- [INPUT DATA]
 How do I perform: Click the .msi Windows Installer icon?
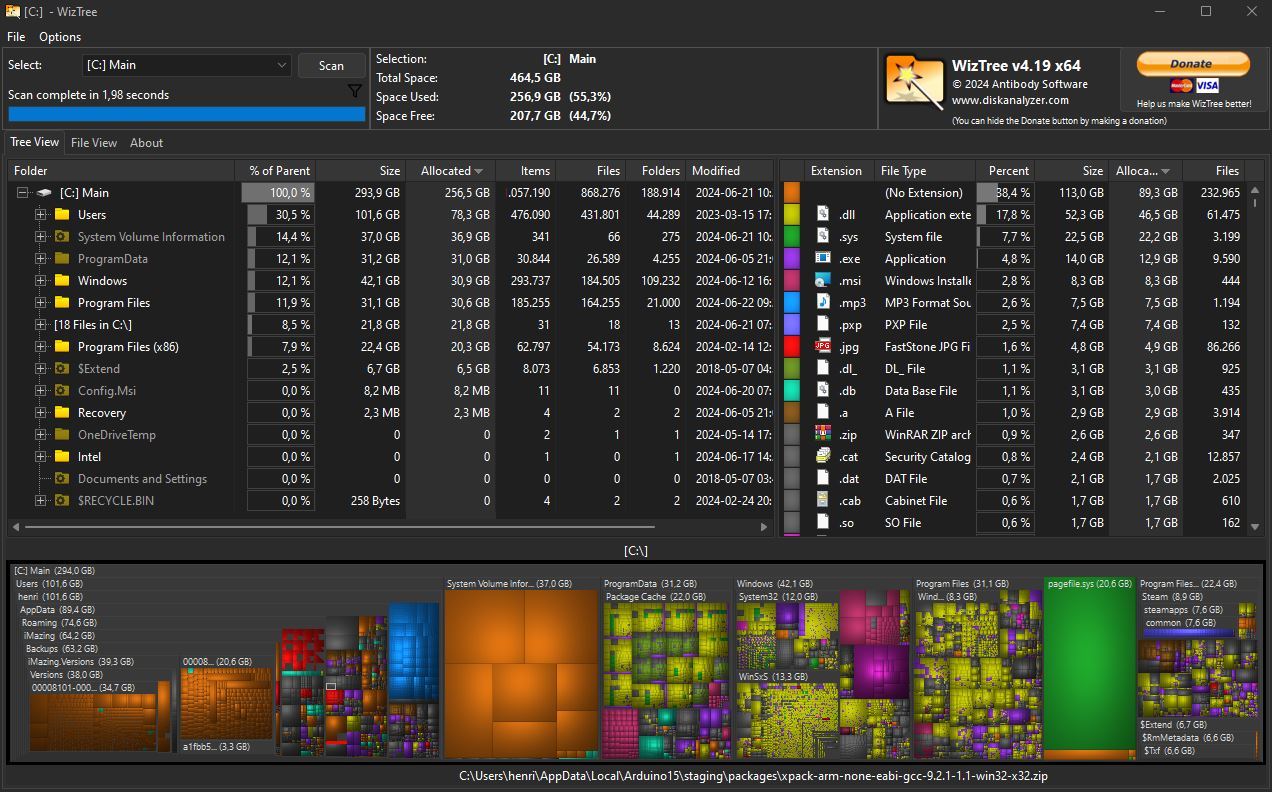point(823,280)
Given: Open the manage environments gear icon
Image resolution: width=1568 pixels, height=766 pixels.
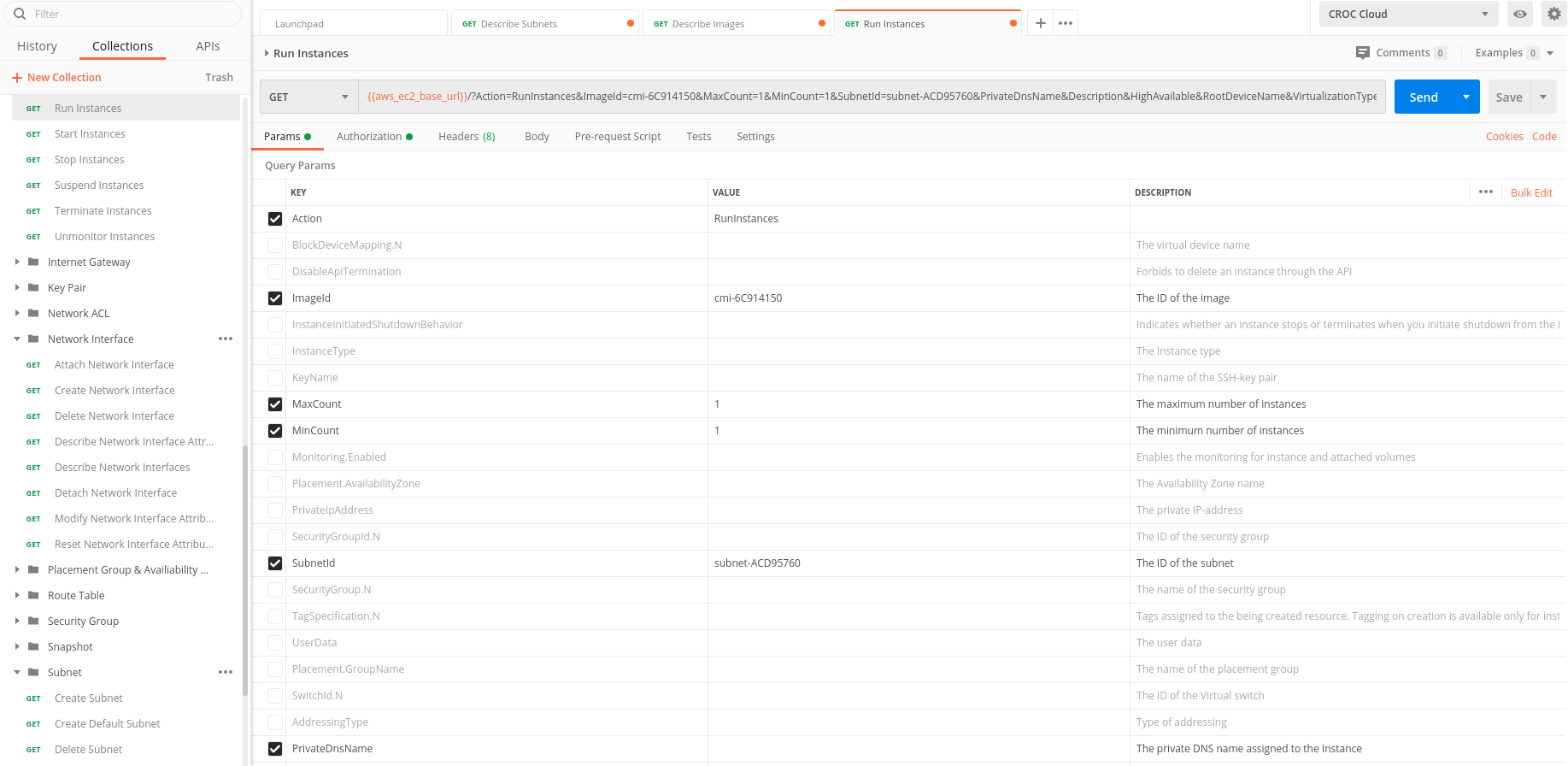Looking at the screenshot, I should [1553, 14].
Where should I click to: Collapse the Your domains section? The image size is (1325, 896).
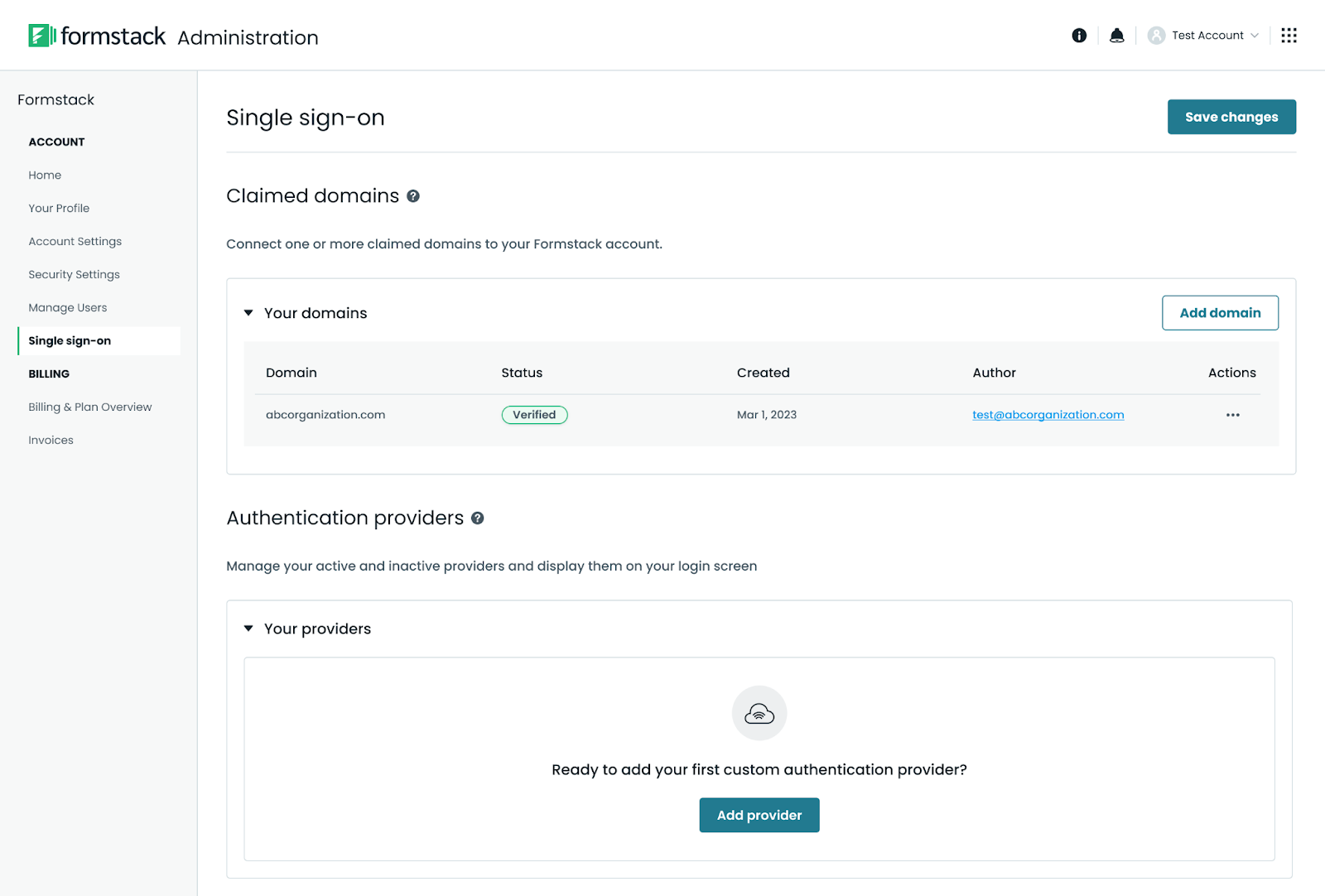(248, 313)
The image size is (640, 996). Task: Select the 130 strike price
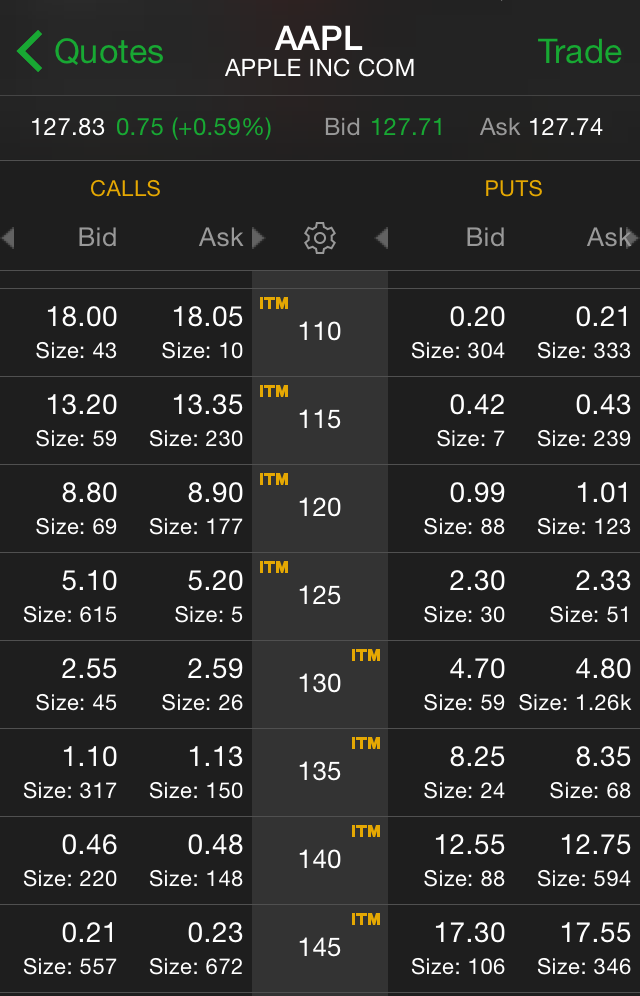(320, 683)
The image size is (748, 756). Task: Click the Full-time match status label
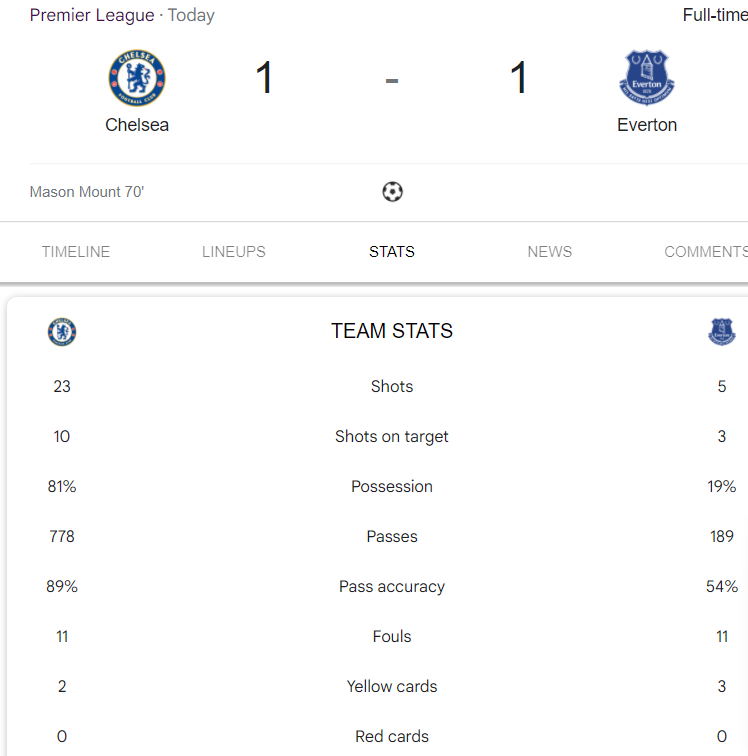click(x=714, y=15)
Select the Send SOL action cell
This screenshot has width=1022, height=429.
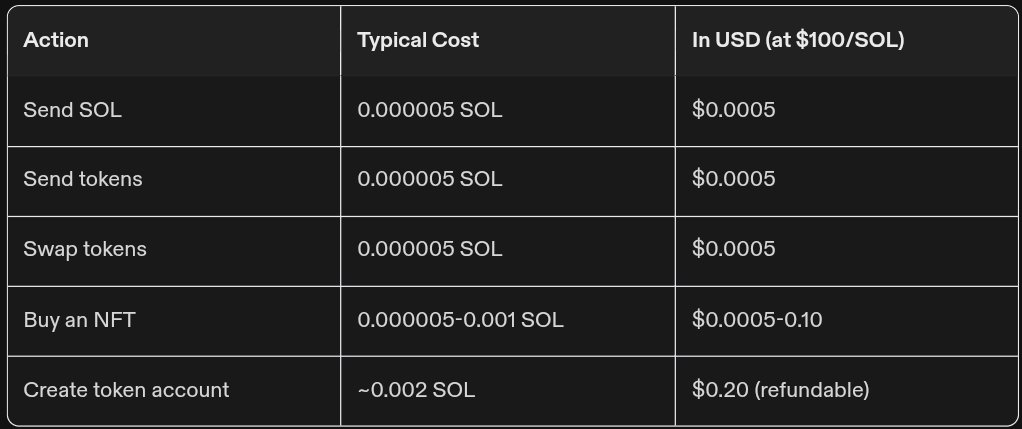(73, 110)
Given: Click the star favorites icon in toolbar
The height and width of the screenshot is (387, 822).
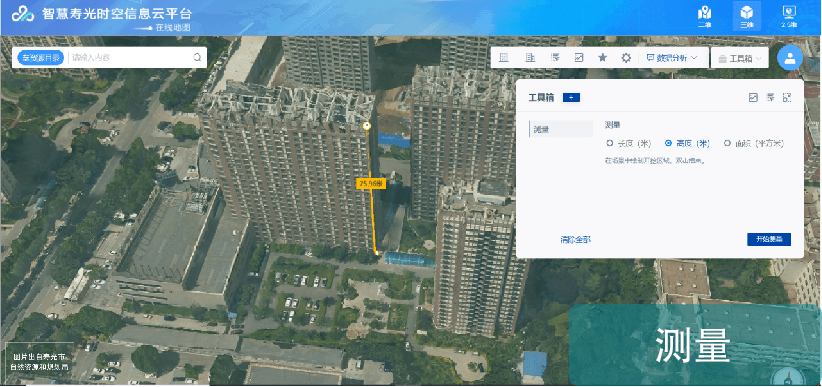Looking at the screenshot, I should [602, 58].
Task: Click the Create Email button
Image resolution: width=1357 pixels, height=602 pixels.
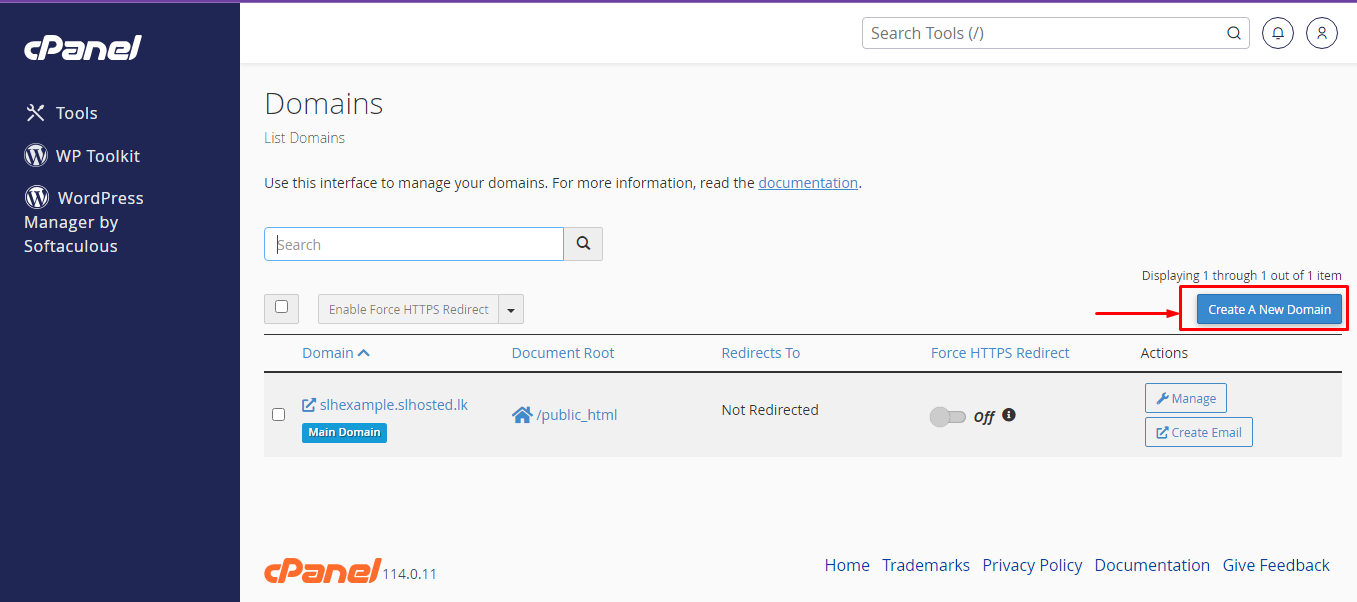Action: click(x=1198, y=432)
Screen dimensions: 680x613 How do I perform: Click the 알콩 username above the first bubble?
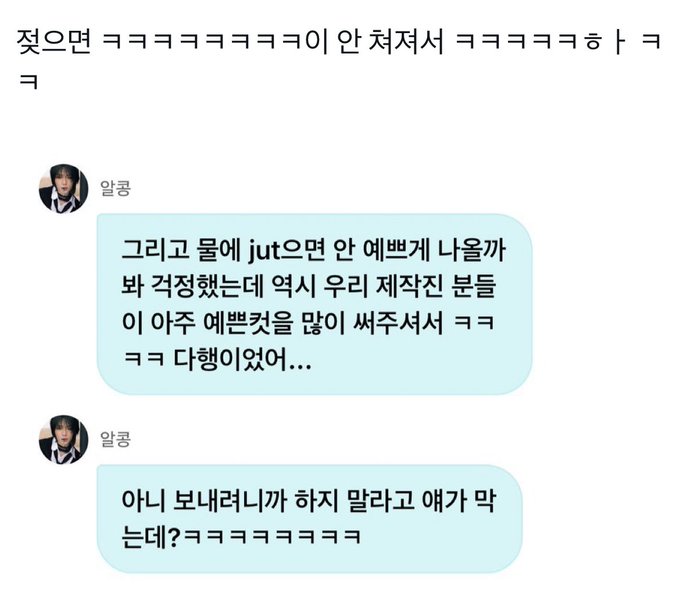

- [PROBLEM STATEMENT] Tally every line above that has the word "Given", and report the total with no other words.

- [REPLY] 2